The AFP news service notes the Chinese Communist Party has decided Chairman Mao was “70 percent right and 30 percent wrong,” and that involves ignoring a huge amount of wrong — cannibal flesh banquets, for example.
“Launched by Mao in 1966 to topple his political enemies after the failure of the Great Leap Forward, the Cultural Revolution saw a decade of violence and destruction nationwide as party-led class conflict devolved into social chaos,” the South China Morning Post recalls. “Teenaged Red Guards beat teachers to death for being ‘counter-revolutionaries’ and family members denounced one another while factions clashed bitterly for control across the country.”
In southern Wuxuan, “the hearts, livers and genitals of victims were cut out and fed to revelers,” according to a “high-ranking member of an early 1980s official investigation,” who spoke anonymously, fearing repercussions.

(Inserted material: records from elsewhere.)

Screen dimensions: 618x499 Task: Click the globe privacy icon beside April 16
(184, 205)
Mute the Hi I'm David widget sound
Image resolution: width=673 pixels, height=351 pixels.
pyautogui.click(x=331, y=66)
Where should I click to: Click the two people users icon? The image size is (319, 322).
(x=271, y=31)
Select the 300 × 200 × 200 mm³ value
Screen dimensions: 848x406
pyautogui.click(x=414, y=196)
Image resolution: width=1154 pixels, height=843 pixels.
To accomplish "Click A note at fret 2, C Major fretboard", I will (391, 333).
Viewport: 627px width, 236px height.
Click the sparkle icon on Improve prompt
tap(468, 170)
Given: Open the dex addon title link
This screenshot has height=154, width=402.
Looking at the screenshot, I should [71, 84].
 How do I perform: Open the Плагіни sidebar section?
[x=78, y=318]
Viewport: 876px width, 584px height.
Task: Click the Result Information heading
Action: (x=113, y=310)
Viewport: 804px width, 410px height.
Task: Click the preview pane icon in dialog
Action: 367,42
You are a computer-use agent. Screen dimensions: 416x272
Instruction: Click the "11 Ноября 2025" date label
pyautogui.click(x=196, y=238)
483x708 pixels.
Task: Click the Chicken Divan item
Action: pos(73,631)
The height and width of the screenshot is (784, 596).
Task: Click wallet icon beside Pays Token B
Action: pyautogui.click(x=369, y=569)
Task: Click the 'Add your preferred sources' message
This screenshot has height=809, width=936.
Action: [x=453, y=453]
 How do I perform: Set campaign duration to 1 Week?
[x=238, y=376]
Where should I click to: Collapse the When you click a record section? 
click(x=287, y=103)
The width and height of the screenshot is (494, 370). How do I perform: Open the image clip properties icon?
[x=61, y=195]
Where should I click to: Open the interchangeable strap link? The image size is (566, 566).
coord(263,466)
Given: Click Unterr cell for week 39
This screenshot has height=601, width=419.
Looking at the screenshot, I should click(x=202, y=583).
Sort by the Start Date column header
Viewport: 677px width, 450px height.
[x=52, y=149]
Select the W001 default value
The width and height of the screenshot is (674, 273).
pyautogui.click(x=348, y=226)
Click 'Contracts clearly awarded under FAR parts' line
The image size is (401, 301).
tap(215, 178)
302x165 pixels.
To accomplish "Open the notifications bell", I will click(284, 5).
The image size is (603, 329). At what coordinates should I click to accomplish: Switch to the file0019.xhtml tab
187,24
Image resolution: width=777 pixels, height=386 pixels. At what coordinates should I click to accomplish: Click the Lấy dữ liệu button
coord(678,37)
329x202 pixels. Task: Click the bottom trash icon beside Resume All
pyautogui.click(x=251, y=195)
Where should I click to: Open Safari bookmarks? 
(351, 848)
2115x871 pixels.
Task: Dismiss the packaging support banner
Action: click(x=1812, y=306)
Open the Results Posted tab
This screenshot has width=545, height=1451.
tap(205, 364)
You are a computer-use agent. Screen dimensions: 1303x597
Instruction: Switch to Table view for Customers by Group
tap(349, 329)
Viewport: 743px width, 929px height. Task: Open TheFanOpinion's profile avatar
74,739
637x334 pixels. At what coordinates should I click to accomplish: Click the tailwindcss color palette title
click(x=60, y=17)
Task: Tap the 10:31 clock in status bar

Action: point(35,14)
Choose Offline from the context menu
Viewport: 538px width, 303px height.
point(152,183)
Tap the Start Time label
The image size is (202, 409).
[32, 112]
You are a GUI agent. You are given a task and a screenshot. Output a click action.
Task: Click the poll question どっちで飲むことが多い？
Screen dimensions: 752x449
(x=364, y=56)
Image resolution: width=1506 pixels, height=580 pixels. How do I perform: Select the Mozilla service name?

He has reportedly prepared a manuscript detailing his allegations but has not attempted to publish it. A previous book published after Tiananmen Square, called Scarlet Memorial, by journalist Zheng Yi, covered some of the same material.
“All the cannibalism was due to class struggle being whipped up and was used to express a kind of hatred. The murder was ghastly, worse than beasts,” he said.
He rattled off a string of horrors, including “beheadings, beatings, live burials, stonings, drownings, boilings, group slaughters, disembowellings, digging out hearts, livers, genitals, slicing off flesh, blowing up with dynamite, and more.”
In one vivid example from 1968, a teacher was beaten to death, then another teacher was forced at gunpoint to rip out his heart and liver, which were barbecued and eaten by the students.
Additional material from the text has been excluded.